# CONSIGNE DEMANDÉE
Dressez la liste de tous les personnages de la mythologie grecque que l'extrait ci-dessous désigne par leur nom.
----- EXTRAIT DU TEXTE -----
Mémoires d'une catin

Par Irreguliere

Pâris ! J'imaginai son visage quand il riait, ses doigts carrés portant la coupe à sa bouche. L'envie de le revoir brûlait dans mes veines ; et mon coeur savait avec certitude que tout l'amour donné avant lui n'avait été qu'une préparation à cet amour-là. Diomède, Achille et mon fantôme sans nom avaient marché entre les branches déformées des oliviers. J'avais dit non à Achille quand il m'avait proposé de m'enfuir avec lui ; mais j'étais faible alors, il n'y avait pas en moi la conscience profonde d'une vie gâchée, ni cette peur irrémédiable de l'ennui qui m'habitait maintenant. Ces dix années de mort vivante me l'avaient appris ; désormais, il faudrait que je brûle avant de m'éteindre.

C'est grâce à Stephie, qui en a fait un livre voyageur, que j'ai eu l'occasion de découvrir ce roman, et je la remercie vraiment, car sans cela je serais peut-être passée à côté d'une lecture qui m'a enchantée. Vous me connaissez : les mythes, j'adore ça, et surtout lorsqu'il y est question d'amour et de personnages féminins énigmatiques. Autant dire que pour le coup, j'ai été magistralement servie : l'histoire d'Hélène de Sparte puis de Troie, un des personnages les plus scandaleux de la mythologie, qui plaque son époux et sa fille par amour pour Pâris et déclenche du même coup une guerre sanglante, histoire qui est ici racontée du point de vue de celle qui en sait sans doute le plus sur la question : Hélène elle-même.
----- DONNÉES ENREGISTRÉES -----
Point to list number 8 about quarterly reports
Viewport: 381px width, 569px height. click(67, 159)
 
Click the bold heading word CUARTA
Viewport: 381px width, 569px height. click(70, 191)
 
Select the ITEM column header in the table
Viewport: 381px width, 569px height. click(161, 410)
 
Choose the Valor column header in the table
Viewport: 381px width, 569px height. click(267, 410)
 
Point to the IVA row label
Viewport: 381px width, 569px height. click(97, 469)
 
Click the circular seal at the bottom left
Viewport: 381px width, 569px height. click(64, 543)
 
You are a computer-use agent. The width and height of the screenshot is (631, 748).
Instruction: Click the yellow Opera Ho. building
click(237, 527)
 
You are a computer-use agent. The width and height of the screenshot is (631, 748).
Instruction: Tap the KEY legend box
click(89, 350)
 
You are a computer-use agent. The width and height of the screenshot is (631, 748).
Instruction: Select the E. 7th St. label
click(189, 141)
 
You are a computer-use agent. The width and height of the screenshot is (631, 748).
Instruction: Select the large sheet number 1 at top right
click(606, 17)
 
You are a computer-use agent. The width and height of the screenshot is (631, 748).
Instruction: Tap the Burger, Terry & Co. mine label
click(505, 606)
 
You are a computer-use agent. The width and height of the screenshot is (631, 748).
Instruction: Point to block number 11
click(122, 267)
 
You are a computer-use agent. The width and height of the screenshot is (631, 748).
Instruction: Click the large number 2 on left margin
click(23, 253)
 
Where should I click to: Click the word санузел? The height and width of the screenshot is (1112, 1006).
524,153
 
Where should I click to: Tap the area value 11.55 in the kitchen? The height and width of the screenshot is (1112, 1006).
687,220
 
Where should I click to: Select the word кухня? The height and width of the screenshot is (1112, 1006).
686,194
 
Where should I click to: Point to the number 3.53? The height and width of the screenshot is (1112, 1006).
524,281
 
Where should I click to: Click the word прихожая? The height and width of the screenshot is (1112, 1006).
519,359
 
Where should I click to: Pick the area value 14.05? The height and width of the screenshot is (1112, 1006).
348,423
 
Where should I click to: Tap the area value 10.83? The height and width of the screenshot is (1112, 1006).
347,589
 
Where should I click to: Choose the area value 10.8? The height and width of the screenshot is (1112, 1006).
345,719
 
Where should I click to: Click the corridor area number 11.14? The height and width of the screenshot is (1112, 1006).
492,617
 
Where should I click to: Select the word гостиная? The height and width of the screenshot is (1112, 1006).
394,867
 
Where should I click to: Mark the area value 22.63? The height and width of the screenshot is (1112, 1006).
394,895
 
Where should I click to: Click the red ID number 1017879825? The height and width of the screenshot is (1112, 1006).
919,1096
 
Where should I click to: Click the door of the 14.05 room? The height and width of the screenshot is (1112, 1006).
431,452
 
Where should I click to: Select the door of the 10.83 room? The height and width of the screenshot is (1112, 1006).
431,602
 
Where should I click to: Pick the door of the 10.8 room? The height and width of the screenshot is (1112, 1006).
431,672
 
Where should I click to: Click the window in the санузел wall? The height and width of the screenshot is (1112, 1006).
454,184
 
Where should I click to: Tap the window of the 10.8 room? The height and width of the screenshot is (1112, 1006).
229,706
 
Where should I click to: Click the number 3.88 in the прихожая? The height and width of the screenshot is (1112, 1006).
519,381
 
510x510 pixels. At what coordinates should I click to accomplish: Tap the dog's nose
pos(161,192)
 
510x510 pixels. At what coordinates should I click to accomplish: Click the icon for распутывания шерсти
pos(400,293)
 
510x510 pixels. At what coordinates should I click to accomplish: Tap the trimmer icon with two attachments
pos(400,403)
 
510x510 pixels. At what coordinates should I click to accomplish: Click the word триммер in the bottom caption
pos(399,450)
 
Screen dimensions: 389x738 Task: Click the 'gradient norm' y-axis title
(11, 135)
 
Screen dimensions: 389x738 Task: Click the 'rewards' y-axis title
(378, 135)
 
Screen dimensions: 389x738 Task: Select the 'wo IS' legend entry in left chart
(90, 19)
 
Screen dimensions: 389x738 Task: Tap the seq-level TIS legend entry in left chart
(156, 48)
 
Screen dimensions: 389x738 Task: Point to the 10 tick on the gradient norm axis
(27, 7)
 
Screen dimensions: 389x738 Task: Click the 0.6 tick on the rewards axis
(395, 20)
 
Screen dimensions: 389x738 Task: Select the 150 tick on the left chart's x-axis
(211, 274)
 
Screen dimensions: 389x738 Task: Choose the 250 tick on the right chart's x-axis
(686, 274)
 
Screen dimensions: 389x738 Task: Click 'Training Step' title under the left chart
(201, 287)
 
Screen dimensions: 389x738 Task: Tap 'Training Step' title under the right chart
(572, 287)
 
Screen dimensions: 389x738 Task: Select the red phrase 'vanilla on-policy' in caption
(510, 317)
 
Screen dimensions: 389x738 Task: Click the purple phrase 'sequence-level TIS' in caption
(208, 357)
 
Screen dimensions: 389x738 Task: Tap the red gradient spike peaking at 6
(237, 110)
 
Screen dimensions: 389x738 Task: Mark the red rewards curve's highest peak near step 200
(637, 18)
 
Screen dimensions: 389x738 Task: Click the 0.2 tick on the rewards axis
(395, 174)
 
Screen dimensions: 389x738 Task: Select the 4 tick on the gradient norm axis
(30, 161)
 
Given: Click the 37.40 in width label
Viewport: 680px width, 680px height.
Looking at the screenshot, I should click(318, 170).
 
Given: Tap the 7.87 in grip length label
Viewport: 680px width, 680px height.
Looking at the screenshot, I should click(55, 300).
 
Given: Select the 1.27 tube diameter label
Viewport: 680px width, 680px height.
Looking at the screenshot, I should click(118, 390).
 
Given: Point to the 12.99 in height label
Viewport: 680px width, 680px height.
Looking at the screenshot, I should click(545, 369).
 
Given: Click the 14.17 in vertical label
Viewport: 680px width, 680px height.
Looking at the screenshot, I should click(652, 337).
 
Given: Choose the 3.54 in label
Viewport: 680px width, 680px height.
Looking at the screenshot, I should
-----
# RÉPONSE RÉDIGÉE
Les personnages mythologiques nommés dans l'extrait sont Pâris, Diomède, Achille et Hélène.